Record list:
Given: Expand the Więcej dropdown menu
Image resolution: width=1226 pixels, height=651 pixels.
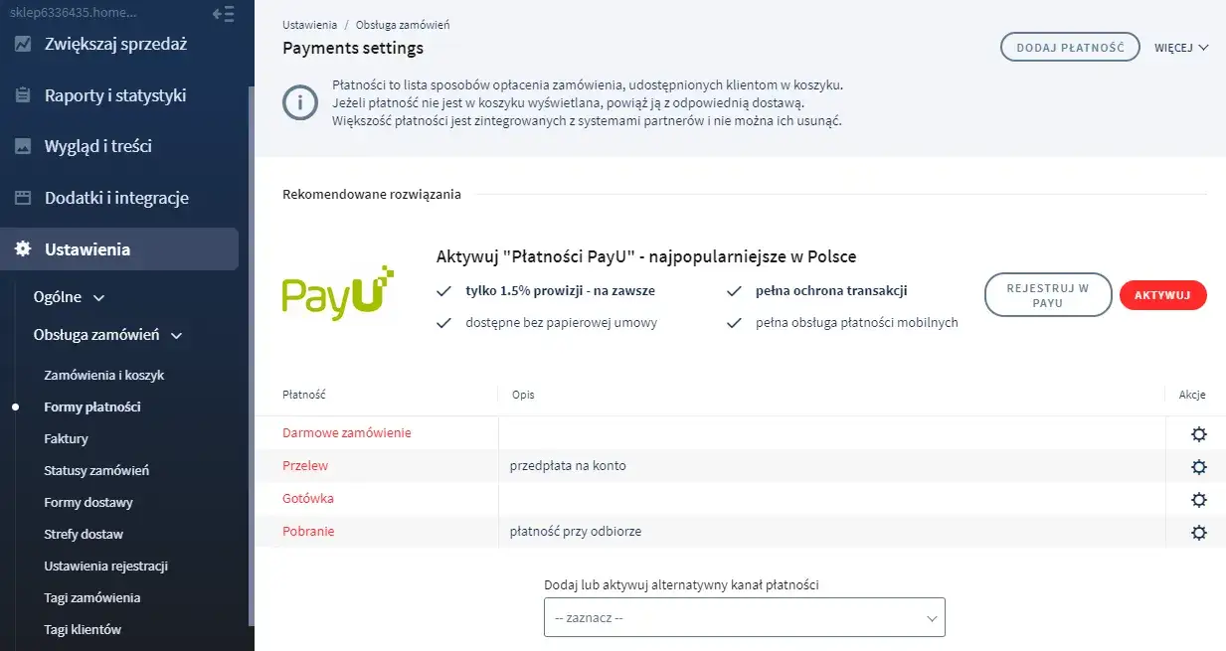Looking at the screenshot, I should click(1181, 48).
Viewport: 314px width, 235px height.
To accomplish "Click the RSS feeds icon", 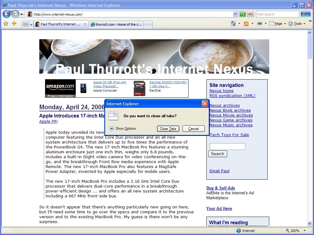I will [x=246, y=24].
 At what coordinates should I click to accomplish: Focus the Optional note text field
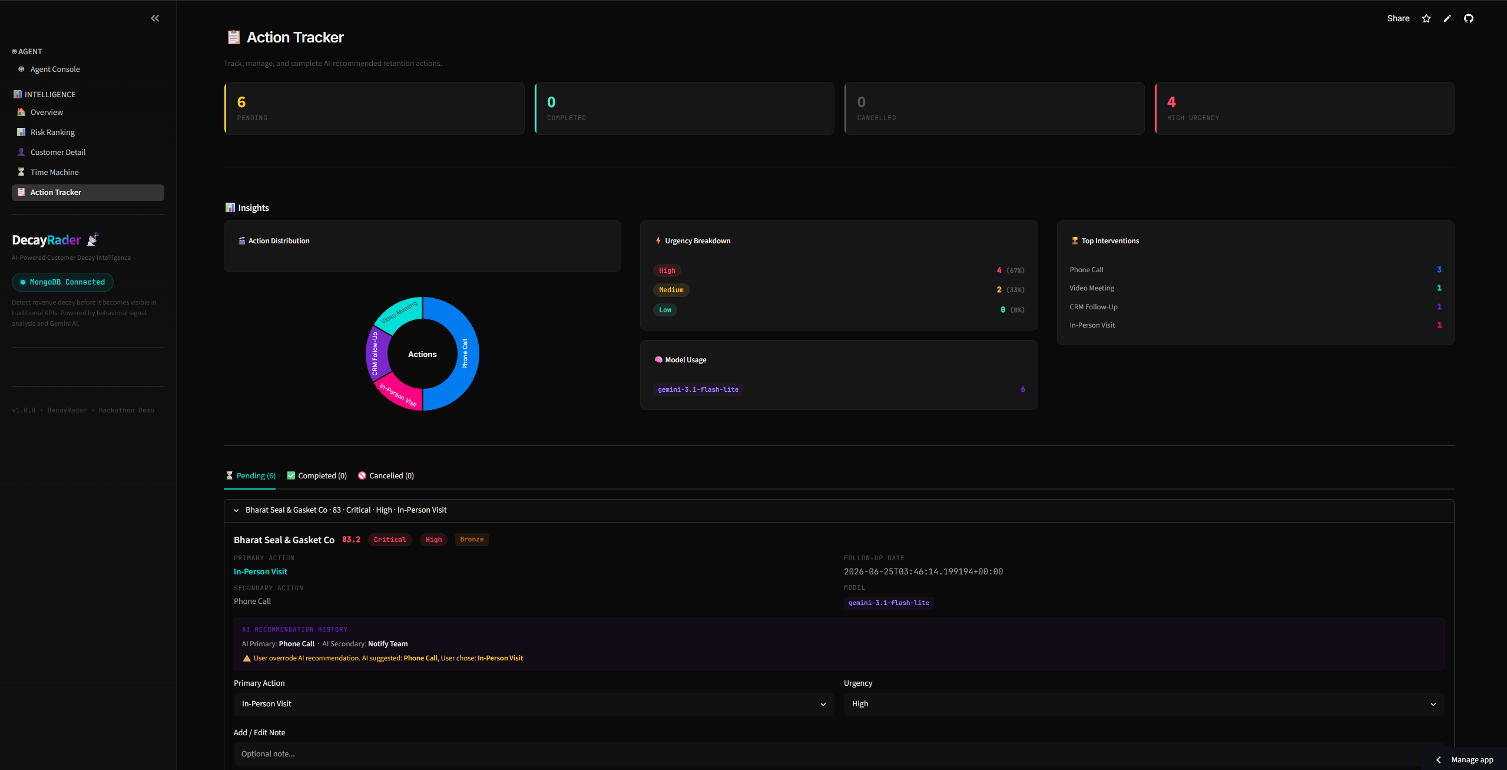(x=839, y=754)
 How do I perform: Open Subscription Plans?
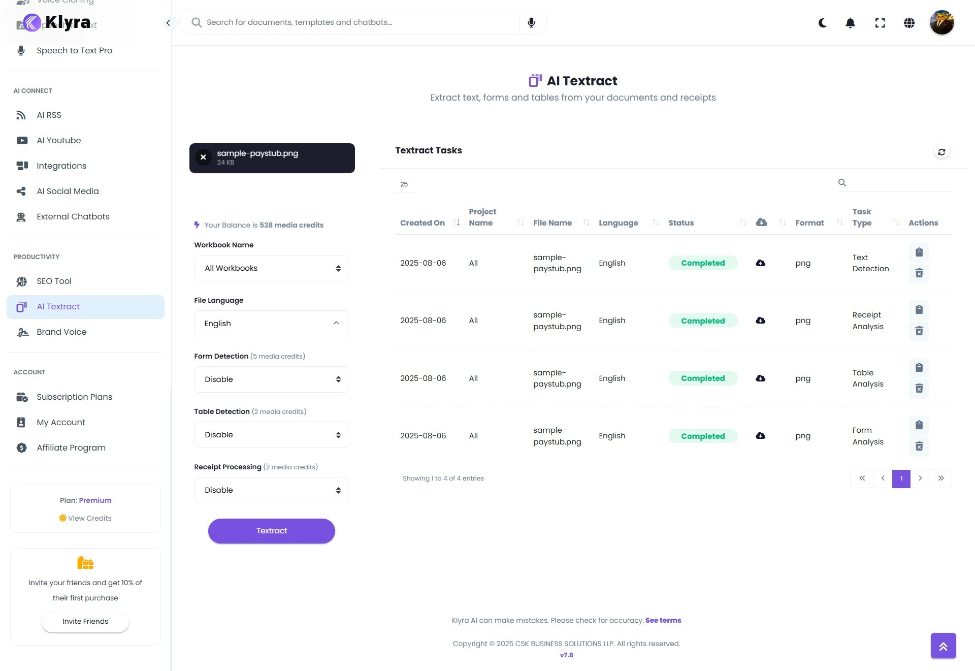74,397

Work to do:
Identify each line above that contains the string "height" and copy those lines in full.

Solved problem:
Image resolution: width=1226 pixels, height=651 pixels.
Viewport: 314px width, 235px height.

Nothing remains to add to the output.